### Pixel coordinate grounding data
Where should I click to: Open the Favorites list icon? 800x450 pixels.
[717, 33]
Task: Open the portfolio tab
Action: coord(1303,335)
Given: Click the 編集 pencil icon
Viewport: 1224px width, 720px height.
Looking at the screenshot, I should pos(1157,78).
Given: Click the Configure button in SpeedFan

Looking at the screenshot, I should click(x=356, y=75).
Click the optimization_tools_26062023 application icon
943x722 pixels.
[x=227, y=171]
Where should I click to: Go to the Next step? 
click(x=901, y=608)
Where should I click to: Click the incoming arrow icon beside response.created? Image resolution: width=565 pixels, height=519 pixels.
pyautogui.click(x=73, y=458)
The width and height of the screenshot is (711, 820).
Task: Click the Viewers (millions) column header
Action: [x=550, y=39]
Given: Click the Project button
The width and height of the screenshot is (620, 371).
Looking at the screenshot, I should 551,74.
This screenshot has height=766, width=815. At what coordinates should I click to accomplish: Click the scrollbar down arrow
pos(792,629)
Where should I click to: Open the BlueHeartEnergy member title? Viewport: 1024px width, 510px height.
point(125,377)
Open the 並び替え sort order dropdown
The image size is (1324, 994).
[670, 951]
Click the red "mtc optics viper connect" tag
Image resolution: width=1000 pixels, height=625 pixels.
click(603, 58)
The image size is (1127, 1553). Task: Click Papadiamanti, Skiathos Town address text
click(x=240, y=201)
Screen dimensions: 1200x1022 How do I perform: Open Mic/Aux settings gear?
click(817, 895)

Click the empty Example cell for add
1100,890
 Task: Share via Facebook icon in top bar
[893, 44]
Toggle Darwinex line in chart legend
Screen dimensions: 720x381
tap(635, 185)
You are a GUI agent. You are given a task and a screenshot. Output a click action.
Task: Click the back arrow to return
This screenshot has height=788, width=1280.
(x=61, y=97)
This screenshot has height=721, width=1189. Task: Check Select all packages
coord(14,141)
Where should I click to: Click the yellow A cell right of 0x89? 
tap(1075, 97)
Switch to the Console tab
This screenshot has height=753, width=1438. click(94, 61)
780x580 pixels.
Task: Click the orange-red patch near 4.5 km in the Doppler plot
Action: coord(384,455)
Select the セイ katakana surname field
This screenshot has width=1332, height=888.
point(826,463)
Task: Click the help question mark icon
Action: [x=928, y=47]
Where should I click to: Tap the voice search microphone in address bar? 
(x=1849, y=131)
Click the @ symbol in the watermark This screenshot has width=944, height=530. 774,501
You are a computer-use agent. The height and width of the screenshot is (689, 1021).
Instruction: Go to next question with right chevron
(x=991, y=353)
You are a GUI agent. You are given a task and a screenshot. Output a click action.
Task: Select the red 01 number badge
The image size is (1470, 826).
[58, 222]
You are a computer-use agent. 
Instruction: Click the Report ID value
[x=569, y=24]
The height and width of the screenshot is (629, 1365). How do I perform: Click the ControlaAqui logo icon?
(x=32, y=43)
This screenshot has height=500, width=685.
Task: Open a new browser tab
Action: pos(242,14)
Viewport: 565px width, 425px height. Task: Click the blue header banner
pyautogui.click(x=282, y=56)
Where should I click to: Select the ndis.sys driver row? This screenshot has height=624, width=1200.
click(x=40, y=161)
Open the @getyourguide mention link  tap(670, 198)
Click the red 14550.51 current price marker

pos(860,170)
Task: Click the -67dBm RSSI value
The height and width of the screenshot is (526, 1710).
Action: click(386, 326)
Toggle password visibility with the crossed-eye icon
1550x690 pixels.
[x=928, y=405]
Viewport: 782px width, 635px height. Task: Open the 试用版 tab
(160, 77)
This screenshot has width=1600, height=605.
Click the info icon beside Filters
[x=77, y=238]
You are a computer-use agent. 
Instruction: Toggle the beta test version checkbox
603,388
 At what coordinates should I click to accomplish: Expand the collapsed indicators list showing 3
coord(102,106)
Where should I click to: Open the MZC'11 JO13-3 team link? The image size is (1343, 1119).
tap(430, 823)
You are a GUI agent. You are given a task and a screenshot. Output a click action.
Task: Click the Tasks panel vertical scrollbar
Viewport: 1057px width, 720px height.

### Your instructions
Looking back over the data above, restate word for word the lines that begin at the line with "Given: Click the Project button" and end at the line with "Select the セイ katakana surname field", inclusive.

### Solution to the exercise
Given: Click the Project button
The width and height of the screenshot is (620, 371).
Looking at the screenshot, I should 551,74.
This screenshot has height=766, width=815. At what coordinates should I click to accomplish: Click the scrollbar down arrow
pos(792,629)
Where should I click to: Open the BlueHeartEnergy member title? Viewport: 1024px width, 510px height.
point(125,377)
Open the 並び替え sort order dropdown
The image size is (1324, 994).
[670, 951]
Click the red "mtc optics viper connect" tag
Image resolution: width=1000 pixels, height=625 pixels.
click(603, 58)
The image size is (1127, 1553). Task: Click Papadiamanti, Skiathos Town address text
click(x=240, y=201)
Screen dimensions: 1200x1022 How do I perform: Open Mic/Aux settings gear?
click(817, 895)

Click the empty Example cell for add
1100,890
 Task: Share via Facebook icon in top bar
[893, 44]
Toggle Darwinex line in chart legend
Screen dimensions: 720x381
tap(635, 185)
You are a GUI agent. You are given a task and a screenshot. Output a click action.
Task: Click the back arrow to return
This screenshot has height=788, width=1280.
(x=61, y=97)
This screenshot has height=721, width=1189. Task: Check Select all packages
coord(14,141)
Where should I click to: Click the yellow A cell right of 0x89? 
tap(1075, 97)
Switch to the Console tab
This screenshot has height=753, width=1438. click(94, 61)
780x580 pixels.
Task: Click the orange-red patch near 4.5 km in the Doppler plot
Action: coord(384,455)
Select the セイ katakana surname field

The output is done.